Two of the Sponsoring Group's three members died shortly after the synod under unclear circumstances. Kostelnyk was shot to death while leaving the Church of Transfiguration in Lviv in 1948, in what was officially blamed on the Organisation of Ukrainian Nationalists, although debates continue as to the possible involvement of the NKGB. Melnyk died in 1950 after being poisoned during a trip to Leningrad as part of his duties. Even after the synod, the process of transferring former UGCC churches to the Russian Orthodox Church took until 1949.

== Legacy ==
While the Synod failed to lead the destruction of the UGCC as intended, it forced the church's followers underground. Slipyj, the church's legal leader, remained in Soviet prison camps for 18 years until being deported from the Soviet Union in 1963. Services and seminaries were conducted in homes or in forests, and were colloquially referred to as being "in the catacombs" by adherents.

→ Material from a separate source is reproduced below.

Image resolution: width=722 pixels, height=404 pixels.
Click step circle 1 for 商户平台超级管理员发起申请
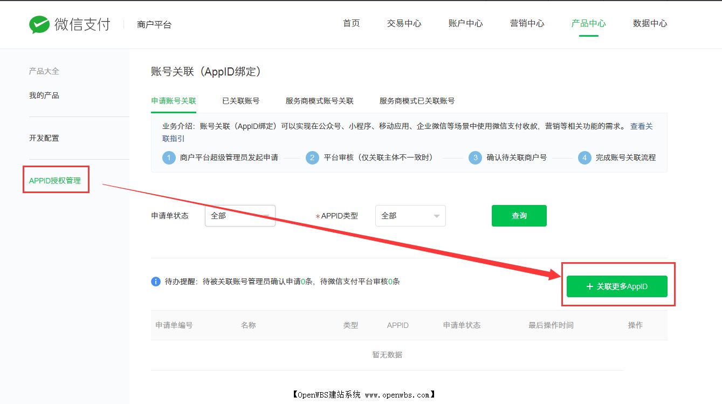(169, 158)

Ukrainian Soviet dissidents actively protested for the Soviet government to end its recognition of the Synod of Lviv and again allow the UGCC to operate. Several prominent dissidents, such as Viacheslav Chornovil, Zenovii Krasivskyi, and Olena Antoniv, supported the legalisation of the UGCC, and Chornovil organised several large rallies in Lviv calling for the church's unbanning between 1988 and 1989 as part of the leadup to the 1989–1991 Ukrainian revolution.

Subsequently, with protests led by Chornovil, the UGCC also announced it was going to operate openly, in defiance of Soviet law. During celebrations of the 1000th anniversary of the Christianization of Rus' and Taras Shevchenko's 175th birth anniversary, thousands of Catholics openly participated in open-air services, and 120,000 signatures were collected for a petition to Soviet leader Mikhail Gorbachev to unban the church. A hunger strike by Catholic priests on the Arbat in Moscow drew additional attention, both domestic and international to the issue, and the Soviet government was soon forced to relent under pressure from its own citizens and an organised international campaign to distribute Catholic publications in Ukraine. The Council of Ministers of the Ukrainian SSR issued a statement on 28 November 1989, ahead of a meeting between Gorbachev and Pope John Paul II, stating that members of the UGCC were to be granted equal rights to practice their religion openly.